**** Source data ****
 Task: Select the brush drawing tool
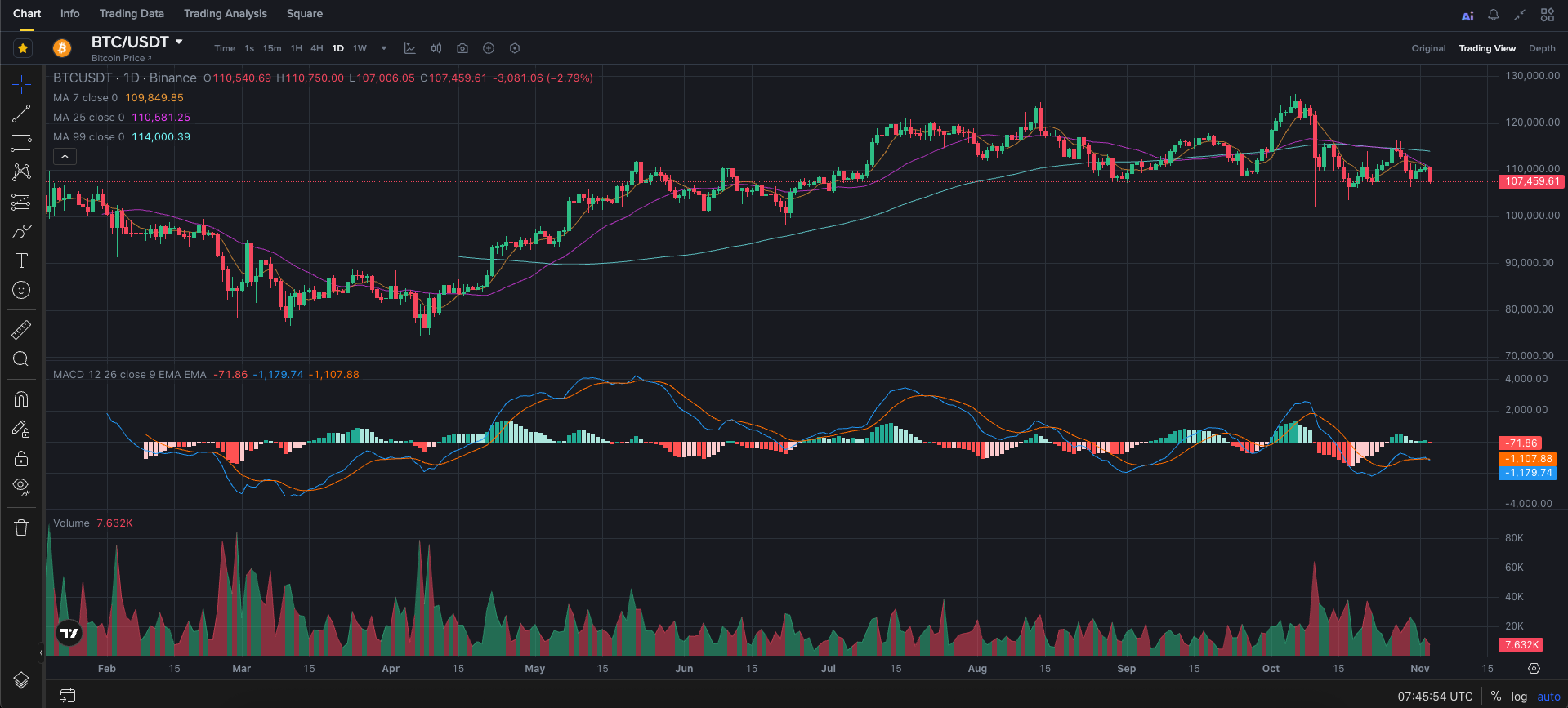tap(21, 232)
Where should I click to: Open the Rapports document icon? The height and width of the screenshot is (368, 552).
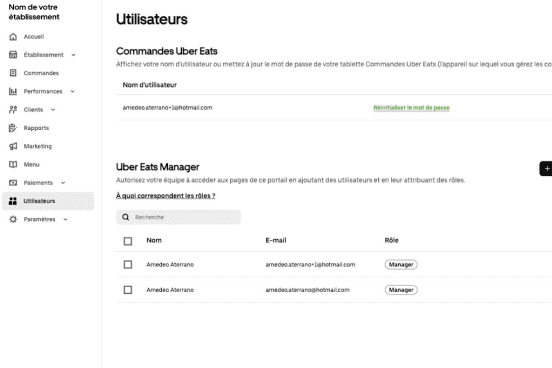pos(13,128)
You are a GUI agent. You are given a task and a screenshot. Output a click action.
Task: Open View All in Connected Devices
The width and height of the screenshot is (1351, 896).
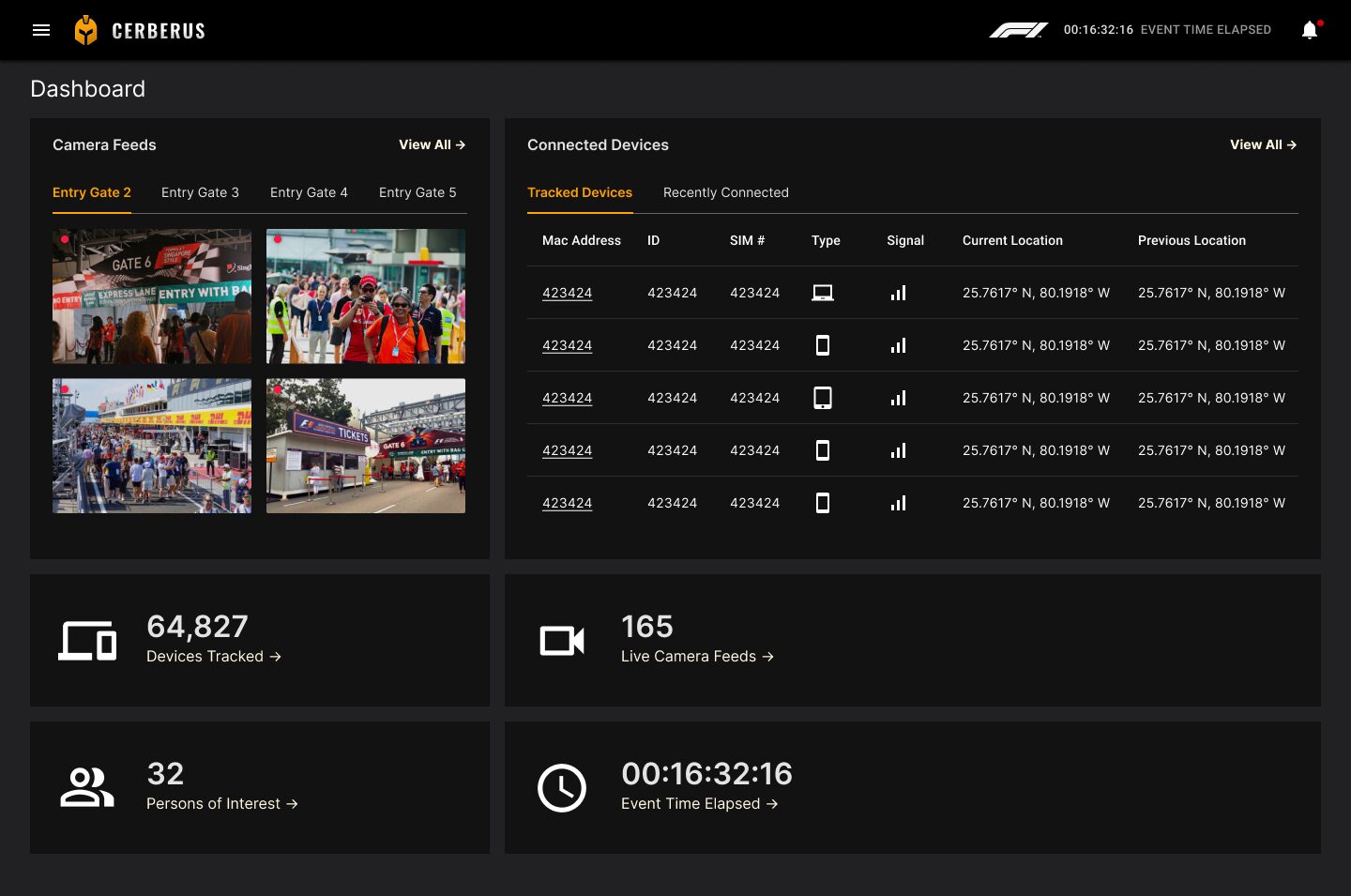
****
Change "screenshot" to "image" throughout the lines above and give them again with nothing else altered. Leave the pictures out.

Response for this exercise:
 Task: Select the brush drawing tool
tap(21, 232)
Where should I click to: Open the Rapports document icon? The height and width of the image is (368, 552).
pos(13,128)
You are a GUI agent. You are given a task and a image. Output a click action.
Task: Open View All in Connected Devices
The width and height of the image is (1351, 896).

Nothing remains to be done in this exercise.